Source data:
────────────────────────────────────────
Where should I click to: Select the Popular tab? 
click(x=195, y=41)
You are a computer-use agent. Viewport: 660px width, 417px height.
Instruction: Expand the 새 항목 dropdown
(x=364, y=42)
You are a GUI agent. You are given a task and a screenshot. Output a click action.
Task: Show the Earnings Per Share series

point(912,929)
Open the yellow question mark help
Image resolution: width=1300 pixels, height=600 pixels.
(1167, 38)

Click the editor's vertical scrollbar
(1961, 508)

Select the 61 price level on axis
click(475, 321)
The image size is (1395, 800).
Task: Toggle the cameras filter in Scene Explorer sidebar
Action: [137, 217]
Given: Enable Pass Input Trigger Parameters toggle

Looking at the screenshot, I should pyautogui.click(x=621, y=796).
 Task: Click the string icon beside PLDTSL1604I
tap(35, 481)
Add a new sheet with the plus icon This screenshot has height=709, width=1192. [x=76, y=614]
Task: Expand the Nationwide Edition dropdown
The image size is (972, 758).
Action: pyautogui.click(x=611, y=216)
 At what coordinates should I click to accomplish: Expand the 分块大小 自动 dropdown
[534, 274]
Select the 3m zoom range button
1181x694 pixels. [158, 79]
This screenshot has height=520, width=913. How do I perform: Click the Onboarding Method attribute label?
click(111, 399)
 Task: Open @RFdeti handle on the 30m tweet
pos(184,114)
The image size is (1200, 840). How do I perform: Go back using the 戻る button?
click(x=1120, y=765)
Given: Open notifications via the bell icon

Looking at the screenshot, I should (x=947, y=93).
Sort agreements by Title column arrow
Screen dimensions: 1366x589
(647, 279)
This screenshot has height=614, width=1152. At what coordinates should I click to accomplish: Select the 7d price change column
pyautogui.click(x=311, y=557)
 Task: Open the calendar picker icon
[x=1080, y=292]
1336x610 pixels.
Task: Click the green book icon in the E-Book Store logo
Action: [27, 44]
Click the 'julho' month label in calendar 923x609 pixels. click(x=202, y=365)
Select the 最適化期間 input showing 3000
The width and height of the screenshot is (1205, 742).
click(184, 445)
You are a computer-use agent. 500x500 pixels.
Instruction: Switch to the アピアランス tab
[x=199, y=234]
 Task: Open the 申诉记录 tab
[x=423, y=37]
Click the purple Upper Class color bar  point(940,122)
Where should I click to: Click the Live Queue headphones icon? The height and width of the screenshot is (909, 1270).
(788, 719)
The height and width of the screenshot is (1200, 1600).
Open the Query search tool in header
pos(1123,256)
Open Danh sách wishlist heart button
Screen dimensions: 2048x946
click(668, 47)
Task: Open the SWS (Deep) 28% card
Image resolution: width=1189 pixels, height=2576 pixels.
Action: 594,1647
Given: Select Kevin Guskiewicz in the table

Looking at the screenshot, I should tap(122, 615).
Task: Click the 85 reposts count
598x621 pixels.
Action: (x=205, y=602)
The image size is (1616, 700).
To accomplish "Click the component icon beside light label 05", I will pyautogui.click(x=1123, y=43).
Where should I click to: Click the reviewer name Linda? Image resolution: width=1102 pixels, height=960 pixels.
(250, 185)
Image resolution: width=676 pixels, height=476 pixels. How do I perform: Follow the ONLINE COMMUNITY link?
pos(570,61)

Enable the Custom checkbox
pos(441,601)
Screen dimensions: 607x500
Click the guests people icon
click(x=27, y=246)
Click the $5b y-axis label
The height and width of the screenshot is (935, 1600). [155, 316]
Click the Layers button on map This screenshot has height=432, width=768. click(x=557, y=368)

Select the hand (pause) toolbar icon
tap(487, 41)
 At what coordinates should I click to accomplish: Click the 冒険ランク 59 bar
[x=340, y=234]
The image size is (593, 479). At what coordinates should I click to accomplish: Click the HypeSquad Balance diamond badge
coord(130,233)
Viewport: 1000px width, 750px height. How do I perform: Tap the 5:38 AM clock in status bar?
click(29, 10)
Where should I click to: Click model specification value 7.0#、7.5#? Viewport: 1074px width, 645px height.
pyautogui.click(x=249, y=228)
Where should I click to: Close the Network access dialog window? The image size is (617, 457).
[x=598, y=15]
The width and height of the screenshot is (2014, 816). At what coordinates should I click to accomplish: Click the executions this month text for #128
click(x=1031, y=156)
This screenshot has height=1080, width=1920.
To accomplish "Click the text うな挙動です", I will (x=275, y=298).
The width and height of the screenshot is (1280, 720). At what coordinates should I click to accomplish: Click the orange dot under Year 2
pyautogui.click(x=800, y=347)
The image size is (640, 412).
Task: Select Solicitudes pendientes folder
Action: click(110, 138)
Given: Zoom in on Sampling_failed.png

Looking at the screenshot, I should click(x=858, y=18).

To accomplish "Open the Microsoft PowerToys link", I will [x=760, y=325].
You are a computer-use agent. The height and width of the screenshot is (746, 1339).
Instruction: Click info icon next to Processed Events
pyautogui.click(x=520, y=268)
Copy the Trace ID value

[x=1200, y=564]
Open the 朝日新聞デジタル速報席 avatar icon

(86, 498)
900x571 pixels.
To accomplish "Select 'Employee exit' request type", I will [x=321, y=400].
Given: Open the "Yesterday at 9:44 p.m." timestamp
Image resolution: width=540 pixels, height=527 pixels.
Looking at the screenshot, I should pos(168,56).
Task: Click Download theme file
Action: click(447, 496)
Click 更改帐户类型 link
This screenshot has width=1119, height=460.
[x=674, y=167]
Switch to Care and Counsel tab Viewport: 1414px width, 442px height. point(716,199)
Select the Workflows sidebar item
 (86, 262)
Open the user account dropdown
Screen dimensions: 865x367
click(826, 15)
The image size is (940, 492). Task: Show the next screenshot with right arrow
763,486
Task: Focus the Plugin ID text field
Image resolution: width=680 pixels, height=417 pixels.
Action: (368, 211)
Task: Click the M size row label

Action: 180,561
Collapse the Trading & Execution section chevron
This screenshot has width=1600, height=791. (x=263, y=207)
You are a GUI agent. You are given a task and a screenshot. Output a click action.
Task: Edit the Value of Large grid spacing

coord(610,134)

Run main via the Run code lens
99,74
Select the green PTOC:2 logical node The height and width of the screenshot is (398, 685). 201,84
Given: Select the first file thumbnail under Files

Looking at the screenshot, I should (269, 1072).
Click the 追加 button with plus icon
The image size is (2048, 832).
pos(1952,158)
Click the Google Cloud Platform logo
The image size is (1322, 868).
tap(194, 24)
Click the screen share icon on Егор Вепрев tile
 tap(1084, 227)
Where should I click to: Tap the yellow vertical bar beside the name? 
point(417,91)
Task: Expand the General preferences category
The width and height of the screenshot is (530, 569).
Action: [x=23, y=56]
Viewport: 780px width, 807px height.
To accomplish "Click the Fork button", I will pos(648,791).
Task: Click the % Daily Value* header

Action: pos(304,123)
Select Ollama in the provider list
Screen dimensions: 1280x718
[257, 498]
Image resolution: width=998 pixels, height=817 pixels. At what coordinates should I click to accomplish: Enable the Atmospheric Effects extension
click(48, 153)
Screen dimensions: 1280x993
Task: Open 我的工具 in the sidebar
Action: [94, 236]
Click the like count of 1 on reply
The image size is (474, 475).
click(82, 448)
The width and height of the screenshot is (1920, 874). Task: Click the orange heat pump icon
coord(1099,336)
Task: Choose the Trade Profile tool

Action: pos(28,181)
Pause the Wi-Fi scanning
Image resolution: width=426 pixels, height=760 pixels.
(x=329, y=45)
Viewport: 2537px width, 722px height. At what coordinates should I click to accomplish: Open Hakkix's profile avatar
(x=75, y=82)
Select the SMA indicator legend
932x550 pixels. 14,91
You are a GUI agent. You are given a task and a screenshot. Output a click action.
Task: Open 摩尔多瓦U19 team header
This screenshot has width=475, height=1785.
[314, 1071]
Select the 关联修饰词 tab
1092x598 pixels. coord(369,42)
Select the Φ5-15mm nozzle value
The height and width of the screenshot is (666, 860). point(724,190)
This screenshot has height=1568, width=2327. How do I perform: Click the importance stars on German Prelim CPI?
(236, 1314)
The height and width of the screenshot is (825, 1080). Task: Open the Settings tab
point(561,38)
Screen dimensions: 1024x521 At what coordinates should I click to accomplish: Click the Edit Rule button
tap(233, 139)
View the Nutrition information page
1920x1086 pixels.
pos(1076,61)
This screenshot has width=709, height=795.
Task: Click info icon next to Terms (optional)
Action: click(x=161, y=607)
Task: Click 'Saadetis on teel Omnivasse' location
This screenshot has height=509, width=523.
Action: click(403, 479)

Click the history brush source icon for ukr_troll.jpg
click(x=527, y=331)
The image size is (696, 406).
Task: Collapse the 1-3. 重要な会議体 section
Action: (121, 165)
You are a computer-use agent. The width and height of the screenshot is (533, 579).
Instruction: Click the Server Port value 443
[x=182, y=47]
────────────────────────────────────────
*Work order:*
Would you quote, exactly and only, the lines from the one containing "Select the Φ5-15mm nozzle value" to the end of the entries?

*Answer to this problem:*
Select the Φ5-15mm nozzle value
The height and width of the screenshot is (666, 860). point(724,190)
This screenshot has height=1568, width=2327. How do I perform: Click the importance stars on German Prelim CPI?
(236, 1314)
The height and width of the screenshot is (825, 1080). Task: Open the Settings tab
point(561,38)
Screen dimensions: 1024x521 At what coordinates should I click to accomplish: Click the Edit Rule button
tap(233, 139)
View the Nutrition information page
1920x1086 pixels.
pos(1076,61)
This screenshot has width=709, height=795.
Task: Click info icon next to Terms (optional)
Action: click(x=161, y=607)
Task: Click 'Saadetis on teel Omnivasse' location
This screenshot has height=509, width=523.
Action: click(403, 479)

Click the history brush source icon for ukr_troll.jpg
click(x=527, y=331)
The image size is (696, 406).
Task: Collapse the 1-3. 重要な会議体 section
Action: (121, 165)
You are a computer-use agent. The width and height of the screenshot is (533, 579).
Instruction: Click the Server Port value 443
[x=182, y=47]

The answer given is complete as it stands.